Se l’Italia o la Spagna non fossero più in grado di rispettare i rispettivi obblighi di “buon governo”, la Bce avrebbe la facoltà di sospendere l’acquisto di obbligazioni emesse dallo Stato inadempiente. Tuttavia, un’iniziativa del genere scatenerebbe proprio quel panico dei mercati che si sarebbe voluto evitare nell’attuare gli acquisti. Con la conseguenza per lo Stato di perdere la sua credibilità di debitore affidabile e per la Bce di subire una rovinosa perdita di valore dei titoli già acquistati.
Gli acquisti della Bce riguardano poi emissioni con durata residua non superiore a tre anni, che oggi non presentano maggiori problemi di domanda e di tasso di interesse per l’Italia. Non sono invece considerate le emissioni di durata decennale, per le quali si deve temere un aumento graduale del famigerato spread. La provvista di durata decennale serve per realizzare gli investimenti di lungo termine necessari per promuovere l’auspicata ripresa. La loro realizzazione avrebbe perciò un costo sproporzionato rispetto a quello goduto dai promotori nei cosiddetti “paesi virtuosi”.
Infine, la cosiddetta “sterilizzazione” vuole evitare che gli acquisti possano comportare un aumento della liquidità attualmente esistente nel sistema euro per effetto della stampa di nuova moneta. Ne consegue che dovranno essere contenuti nei limiti di ammontare delle disponibilità liquide esistenti presso la Bce.

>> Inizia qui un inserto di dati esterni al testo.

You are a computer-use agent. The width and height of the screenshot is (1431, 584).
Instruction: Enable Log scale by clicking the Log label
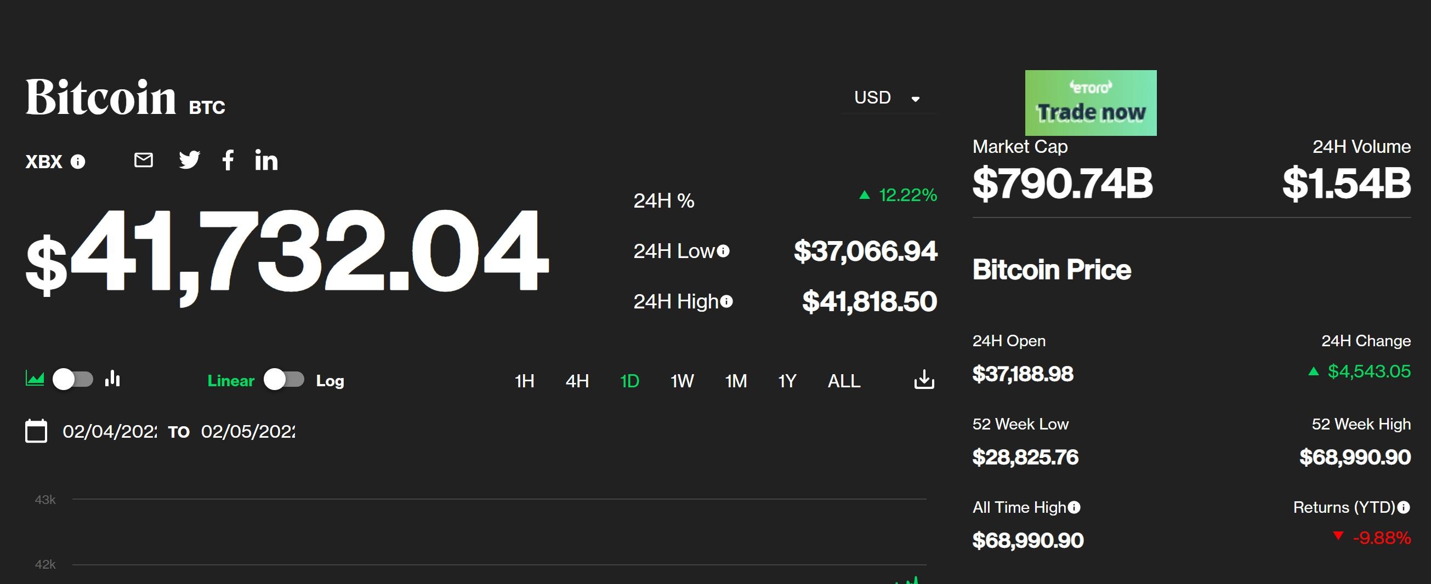330,381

Un ultima considerazione. L’iniziativa della Bce è stata osteggiata dal presidente della Bundesbank, Jeins Weidmann Si tratta però di un contrasto di opinioni il cui significato non è chiaro. Ciò in quanto è evidente che le Omt non possono mettere a rischio la stabilità dei prezzi, in particolare perché non aumentano la liquidità del sistema euro, mentre racchiudono i “beneficiari” in una gabbia di ferro composta da rigide condizioni. Per cui le critiche di Weidmann potrebbero avere un effetto non voluto, rafforzando la posizione del presidente Draghi nei confronti dei mercati dei capitali. Con la forza di un messaggio subliminale, il contrasto delle due tesi rischia cioè di mostrare che la Bce ha attuato una coraggiosa e valida iniziativa diretta a proteggere l’euro anche a costo di superare gli interessi egoistici di alcuni rappresentanti dell’economia e dell’opinione pubblica tedesche.
In conclusione, non si può negare che Mario Draghi ha mantenuto il suo impegno di proteggere l’euro utilizzando per intero gli strumenti a disposizione della Bce. Tutto lascia però supporre che la sua medicina abbia alleviato i sintomi della malattia, ma non sia in grado di eliminarla. Il problema nasce in particolare dal fatto che l’istituzione allo stato non dispone di tutti gli strumenti per contribuire efficacemente a risolvere la crisi dei debiti pubblici e quindi dell’euro. Questo soprattutto perché, per statuto, non le è consentito di finanziare direttamente gli Stati membri in difficoltà, come invece avviene per qualsiasi altra banca centrale degna di questo nome.